▶ **Instructions to follow**
Look through the records, and whenever a line includes the word "Category", copy it.

▶

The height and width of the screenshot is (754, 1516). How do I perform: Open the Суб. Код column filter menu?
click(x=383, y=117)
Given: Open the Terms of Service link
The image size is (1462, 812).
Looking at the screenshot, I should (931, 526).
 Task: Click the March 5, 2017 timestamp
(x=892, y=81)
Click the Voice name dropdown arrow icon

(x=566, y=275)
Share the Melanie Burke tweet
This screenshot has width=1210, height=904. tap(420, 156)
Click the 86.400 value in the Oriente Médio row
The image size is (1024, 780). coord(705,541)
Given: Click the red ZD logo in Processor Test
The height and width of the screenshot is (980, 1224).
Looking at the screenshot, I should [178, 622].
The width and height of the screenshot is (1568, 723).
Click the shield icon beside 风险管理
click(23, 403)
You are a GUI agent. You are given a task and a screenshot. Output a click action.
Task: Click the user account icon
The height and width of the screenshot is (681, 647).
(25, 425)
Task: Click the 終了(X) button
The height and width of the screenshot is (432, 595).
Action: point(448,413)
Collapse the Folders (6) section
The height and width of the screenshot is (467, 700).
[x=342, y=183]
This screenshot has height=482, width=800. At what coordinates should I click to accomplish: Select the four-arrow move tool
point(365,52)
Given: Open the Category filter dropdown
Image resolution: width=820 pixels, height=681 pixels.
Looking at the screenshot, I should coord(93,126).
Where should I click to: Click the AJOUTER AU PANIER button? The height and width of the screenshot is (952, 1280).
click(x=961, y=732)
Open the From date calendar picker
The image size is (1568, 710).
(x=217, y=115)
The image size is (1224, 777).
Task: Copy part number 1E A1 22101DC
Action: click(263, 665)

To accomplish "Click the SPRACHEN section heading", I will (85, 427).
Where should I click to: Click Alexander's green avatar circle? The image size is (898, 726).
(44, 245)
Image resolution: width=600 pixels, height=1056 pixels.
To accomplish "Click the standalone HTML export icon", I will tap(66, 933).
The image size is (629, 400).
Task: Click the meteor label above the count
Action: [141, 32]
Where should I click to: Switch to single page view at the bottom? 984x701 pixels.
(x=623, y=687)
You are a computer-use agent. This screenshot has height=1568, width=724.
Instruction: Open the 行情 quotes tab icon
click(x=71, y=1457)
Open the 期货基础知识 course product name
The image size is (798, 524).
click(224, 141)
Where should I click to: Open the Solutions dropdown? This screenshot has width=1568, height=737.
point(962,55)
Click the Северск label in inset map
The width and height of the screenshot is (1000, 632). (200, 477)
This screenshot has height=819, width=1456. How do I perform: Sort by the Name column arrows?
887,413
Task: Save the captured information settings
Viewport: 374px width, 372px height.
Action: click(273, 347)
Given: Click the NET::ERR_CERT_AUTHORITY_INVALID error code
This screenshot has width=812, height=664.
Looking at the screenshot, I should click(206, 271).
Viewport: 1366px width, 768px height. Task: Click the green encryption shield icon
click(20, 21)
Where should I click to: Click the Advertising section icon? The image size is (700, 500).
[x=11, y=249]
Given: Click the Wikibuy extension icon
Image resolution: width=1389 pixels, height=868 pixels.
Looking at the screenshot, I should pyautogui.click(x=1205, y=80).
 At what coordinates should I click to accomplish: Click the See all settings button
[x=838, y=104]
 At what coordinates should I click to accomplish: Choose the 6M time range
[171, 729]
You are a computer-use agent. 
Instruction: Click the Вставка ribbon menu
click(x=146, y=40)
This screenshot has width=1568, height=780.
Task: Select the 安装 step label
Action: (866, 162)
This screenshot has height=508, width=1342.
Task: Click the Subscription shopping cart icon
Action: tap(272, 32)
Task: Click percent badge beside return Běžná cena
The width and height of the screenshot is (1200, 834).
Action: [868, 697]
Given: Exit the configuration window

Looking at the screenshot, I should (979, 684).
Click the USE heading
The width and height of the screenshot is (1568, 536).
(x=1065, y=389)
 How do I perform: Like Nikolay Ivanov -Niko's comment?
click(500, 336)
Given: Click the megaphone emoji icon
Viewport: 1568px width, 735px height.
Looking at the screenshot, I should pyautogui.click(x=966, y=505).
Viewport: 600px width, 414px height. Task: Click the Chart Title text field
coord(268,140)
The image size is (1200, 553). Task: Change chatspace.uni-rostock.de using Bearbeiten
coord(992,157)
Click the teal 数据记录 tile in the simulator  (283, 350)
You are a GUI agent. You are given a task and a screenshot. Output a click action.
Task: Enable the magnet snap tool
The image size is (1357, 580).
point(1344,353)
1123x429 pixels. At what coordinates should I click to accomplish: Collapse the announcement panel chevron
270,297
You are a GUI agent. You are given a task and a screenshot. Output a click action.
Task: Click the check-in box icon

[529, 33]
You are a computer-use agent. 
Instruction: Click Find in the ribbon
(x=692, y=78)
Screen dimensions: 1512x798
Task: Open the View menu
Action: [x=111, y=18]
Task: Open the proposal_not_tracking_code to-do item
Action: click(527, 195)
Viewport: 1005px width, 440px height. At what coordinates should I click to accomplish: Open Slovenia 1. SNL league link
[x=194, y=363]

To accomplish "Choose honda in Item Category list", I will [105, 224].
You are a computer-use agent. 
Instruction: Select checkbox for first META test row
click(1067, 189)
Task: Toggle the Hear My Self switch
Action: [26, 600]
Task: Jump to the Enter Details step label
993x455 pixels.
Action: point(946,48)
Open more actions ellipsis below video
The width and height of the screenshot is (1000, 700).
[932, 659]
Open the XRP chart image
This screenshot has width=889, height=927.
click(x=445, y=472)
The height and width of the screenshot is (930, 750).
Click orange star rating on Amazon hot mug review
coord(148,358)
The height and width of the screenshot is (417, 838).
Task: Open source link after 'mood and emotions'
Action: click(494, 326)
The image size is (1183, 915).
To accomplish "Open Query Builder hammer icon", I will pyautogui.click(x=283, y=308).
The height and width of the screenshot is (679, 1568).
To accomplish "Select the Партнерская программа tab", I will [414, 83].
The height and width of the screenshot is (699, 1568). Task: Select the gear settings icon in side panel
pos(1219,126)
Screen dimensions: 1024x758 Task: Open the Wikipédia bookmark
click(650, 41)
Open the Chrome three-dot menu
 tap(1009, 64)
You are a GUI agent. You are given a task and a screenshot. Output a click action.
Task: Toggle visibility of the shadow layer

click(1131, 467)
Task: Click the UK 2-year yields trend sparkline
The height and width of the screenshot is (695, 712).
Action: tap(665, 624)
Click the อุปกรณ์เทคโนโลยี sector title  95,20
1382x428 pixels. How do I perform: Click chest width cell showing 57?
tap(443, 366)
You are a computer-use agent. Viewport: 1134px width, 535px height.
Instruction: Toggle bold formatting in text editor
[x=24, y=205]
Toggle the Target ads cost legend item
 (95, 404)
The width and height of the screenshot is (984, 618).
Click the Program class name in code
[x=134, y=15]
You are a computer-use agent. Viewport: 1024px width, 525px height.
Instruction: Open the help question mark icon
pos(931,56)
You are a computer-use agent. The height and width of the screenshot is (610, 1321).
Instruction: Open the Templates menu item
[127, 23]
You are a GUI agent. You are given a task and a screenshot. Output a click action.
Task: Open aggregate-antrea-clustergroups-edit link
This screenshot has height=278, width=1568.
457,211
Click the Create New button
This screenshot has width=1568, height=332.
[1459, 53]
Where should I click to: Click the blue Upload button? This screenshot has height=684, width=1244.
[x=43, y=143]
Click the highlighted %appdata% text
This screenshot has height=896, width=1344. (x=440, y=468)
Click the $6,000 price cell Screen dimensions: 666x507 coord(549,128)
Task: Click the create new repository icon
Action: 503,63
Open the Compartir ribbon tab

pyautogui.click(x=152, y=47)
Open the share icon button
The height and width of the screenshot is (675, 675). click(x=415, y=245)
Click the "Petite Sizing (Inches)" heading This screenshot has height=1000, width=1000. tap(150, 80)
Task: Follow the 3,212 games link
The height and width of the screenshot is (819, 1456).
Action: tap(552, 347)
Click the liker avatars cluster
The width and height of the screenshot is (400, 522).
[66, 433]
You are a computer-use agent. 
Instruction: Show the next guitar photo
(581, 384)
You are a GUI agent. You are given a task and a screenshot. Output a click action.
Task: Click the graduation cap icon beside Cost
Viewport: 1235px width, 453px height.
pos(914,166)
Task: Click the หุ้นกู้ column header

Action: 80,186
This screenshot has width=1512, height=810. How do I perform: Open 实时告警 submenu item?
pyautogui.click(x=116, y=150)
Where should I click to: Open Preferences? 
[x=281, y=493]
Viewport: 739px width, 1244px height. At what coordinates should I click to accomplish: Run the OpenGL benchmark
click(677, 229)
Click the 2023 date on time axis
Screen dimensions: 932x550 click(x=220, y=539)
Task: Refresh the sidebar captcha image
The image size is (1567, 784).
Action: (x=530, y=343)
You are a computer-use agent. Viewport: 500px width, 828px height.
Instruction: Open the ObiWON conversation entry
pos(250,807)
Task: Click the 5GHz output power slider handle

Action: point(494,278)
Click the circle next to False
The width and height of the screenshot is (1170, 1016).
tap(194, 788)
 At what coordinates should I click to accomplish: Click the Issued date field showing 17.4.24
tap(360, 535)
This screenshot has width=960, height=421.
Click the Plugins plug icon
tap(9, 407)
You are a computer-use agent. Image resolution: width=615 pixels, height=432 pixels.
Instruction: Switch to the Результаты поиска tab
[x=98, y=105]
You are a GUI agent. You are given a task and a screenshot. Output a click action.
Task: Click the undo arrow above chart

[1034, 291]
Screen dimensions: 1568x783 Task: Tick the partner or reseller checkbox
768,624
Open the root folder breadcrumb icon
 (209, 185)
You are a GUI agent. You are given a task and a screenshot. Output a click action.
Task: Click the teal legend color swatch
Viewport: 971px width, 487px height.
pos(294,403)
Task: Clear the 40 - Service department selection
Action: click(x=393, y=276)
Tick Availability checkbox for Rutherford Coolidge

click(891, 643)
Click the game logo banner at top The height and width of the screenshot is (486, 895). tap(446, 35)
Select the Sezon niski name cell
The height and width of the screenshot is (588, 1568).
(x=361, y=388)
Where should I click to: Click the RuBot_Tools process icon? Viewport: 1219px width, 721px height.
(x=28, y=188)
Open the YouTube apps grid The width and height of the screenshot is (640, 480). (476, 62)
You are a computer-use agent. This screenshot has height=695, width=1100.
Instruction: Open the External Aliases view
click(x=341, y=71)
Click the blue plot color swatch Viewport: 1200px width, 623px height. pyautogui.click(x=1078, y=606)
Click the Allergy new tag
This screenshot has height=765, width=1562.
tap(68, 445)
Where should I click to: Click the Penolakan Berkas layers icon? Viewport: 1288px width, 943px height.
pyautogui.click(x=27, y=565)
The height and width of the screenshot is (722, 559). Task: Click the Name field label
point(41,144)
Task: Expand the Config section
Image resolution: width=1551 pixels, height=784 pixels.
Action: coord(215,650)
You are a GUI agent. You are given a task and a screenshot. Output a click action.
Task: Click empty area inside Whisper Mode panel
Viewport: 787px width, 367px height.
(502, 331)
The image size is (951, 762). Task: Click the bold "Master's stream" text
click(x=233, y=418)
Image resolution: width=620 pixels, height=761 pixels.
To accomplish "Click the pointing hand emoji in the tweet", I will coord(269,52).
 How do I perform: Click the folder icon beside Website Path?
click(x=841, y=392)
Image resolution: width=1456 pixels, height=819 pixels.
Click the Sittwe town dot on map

◀

▶ **Solution**
Given: Open the Category filter dropdown
To accomplish "Choose honda in Item Category list", I will [105, 224].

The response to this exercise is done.